Ketua Umum GP Ansor, Addin Jauharudin, juga menilai tayangan itu telah mencederai kehormatan ulama.
“Kiai bukan komoditas pemberitaan. Media seharusnya mendidik, bukan membuat framing negatif terhadap penjaga moral bangsa,” katanya.
Di tengah tekanan publik, Direktur Produksi Trans7, Andi Chairil, menyampaikan permintaan maaf terbuka kepada masyarakat, khususnya kepada keluarga besar Pondok Pesantren Lirboyo.
“Kami mengakui kelalaian dalam proses produksi dan tidak melakukan sensor yang memadai.
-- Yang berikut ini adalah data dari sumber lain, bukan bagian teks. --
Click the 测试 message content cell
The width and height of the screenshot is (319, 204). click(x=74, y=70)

Trans7 bertanggung jawab penuh atas kesalahan ini,” ujarnya di Jakarta, Selasa (14/10/2025).
Andi juga menegaskan bahwa pihaknya telah menarik seluruh episode tersebut dari seluruh platform dan akan datang langsung ke Ponpes Lirboyo untuk tabayyun.
Selain itu, Trans7 berjanji menayangkan program edukatif tentang dunia pesantren pada Hari Santri Nasional, 22 Oktober 2025, sebagai bentuk permintaan maaf dan komitmen memperbaiki citra pesantren.
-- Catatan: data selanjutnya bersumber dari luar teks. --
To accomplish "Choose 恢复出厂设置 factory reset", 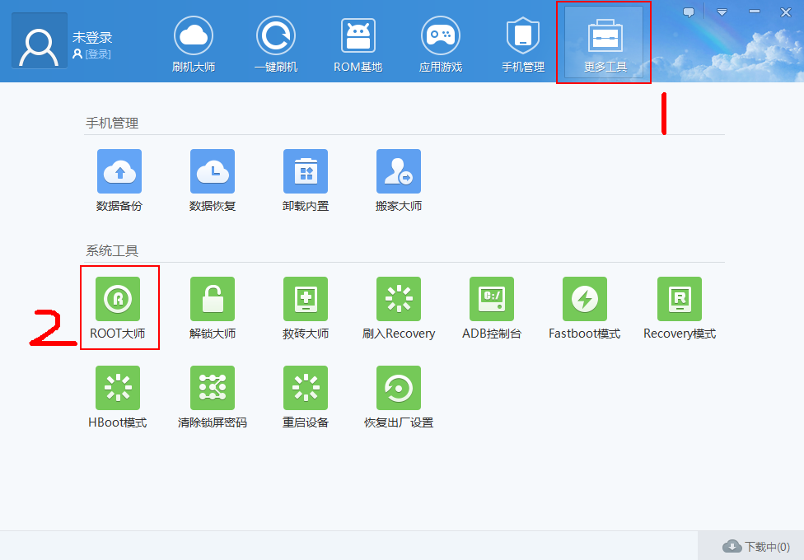I will click(399, 388).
Kontroversi ini memunculkan kembali diskursus publik tentang pentingnya pemahaman budaya pesantren dalam jurnalisme.
Ulama besar KH Abdurrahman Wahid (Gus Dur) pernah menyebut pesantren sebagai subkultur, bagian penting dari peradaban bangsa yang memadukan nilai spiritual dan sosial.
Maka, pemberitaan tentang pesantren semestinya dilakukan dengan empati dan perspektif budaya, bukan sekadar sensasi.
Kejadian ini menjadi pengingat bahwa media massa harus lebih berhati-hati dan memahami konteks sosial budaya dalam setiap konten yang ditayangkan.
Pesantren telah lama menjadi benteng moral dan pendidikan bangsa. menghormatinya berarti menjaga akar nilai Indonesia itu sendiri.